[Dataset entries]
═══
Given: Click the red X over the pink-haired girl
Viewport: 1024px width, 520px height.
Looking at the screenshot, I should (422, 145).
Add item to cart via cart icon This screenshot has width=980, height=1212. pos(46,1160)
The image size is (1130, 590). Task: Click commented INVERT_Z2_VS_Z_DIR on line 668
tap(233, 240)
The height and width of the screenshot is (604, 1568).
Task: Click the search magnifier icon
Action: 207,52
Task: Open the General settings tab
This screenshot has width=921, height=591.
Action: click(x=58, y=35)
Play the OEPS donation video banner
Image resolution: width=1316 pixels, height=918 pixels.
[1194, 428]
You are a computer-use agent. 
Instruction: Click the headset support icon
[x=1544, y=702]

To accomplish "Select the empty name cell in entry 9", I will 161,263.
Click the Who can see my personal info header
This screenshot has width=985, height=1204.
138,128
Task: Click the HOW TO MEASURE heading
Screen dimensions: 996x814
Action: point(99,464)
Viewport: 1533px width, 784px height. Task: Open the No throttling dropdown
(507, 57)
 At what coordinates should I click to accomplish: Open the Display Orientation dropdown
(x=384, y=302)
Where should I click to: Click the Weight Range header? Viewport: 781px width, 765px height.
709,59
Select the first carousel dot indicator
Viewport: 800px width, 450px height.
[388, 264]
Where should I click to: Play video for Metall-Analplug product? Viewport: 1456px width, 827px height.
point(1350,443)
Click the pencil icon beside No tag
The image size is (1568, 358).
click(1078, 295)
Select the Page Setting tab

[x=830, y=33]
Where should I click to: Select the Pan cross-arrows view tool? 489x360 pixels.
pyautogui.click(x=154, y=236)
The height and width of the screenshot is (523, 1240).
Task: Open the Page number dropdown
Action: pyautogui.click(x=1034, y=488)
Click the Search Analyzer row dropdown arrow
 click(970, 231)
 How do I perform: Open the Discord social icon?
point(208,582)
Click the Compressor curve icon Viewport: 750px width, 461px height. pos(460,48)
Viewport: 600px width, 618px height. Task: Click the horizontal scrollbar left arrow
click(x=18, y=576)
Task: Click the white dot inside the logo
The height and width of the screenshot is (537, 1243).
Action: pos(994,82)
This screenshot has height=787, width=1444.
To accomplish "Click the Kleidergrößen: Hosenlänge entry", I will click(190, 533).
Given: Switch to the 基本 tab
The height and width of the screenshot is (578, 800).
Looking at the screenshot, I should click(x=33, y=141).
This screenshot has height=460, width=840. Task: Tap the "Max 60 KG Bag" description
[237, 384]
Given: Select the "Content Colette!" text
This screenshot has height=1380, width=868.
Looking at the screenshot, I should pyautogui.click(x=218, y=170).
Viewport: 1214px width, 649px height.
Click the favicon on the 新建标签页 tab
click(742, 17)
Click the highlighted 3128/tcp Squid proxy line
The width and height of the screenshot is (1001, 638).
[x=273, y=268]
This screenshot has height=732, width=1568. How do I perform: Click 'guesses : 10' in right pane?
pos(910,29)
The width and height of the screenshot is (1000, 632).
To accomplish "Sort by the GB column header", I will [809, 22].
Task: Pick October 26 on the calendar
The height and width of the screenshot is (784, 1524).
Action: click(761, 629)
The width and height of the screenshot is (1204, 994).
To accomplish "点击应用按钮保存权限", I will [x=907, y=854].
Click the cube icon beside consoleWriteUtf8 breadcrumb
═══
-- Task statement --
Write out exactly the lines above between the line with "Where should I click to: Play" and the line with "Task: Click the white dot inside the logo", inclusive, and nothing beyond them.

-- Result of this task --
Where should I click to: Play video for Metall-Analplug product? Viewport: 1456px width, 827px height.
point(1350,443)
Click the pencil icon beside No tag
The image size is (1568, 358).
click(1078, 295)
Select the Page Setting tab

[x=830, y=33]
Where should I click to: Select the Pan cross-arrows view tool? 489x360 pixels.
pyautogui.click(x=154, y=236)
The height and width of the screenshot is (523, 1240).
Task: Open the Page number dropdown
Action: pyautogui.click(x=1034, y=488)
Click the Search Analyzer row dropdown arrow
 click(970, 231)
 How do I perform: Open the Discord social icon?
point(208,582)
Click the Compressor curve icon Viewport: 750px width, 461px height. pos(460,48)
Viewport: 600px width, 618px height. Task: Click the horizontal scrollbar left arrow
click(x=18, y=576)
Task: Click the white dot inside the logo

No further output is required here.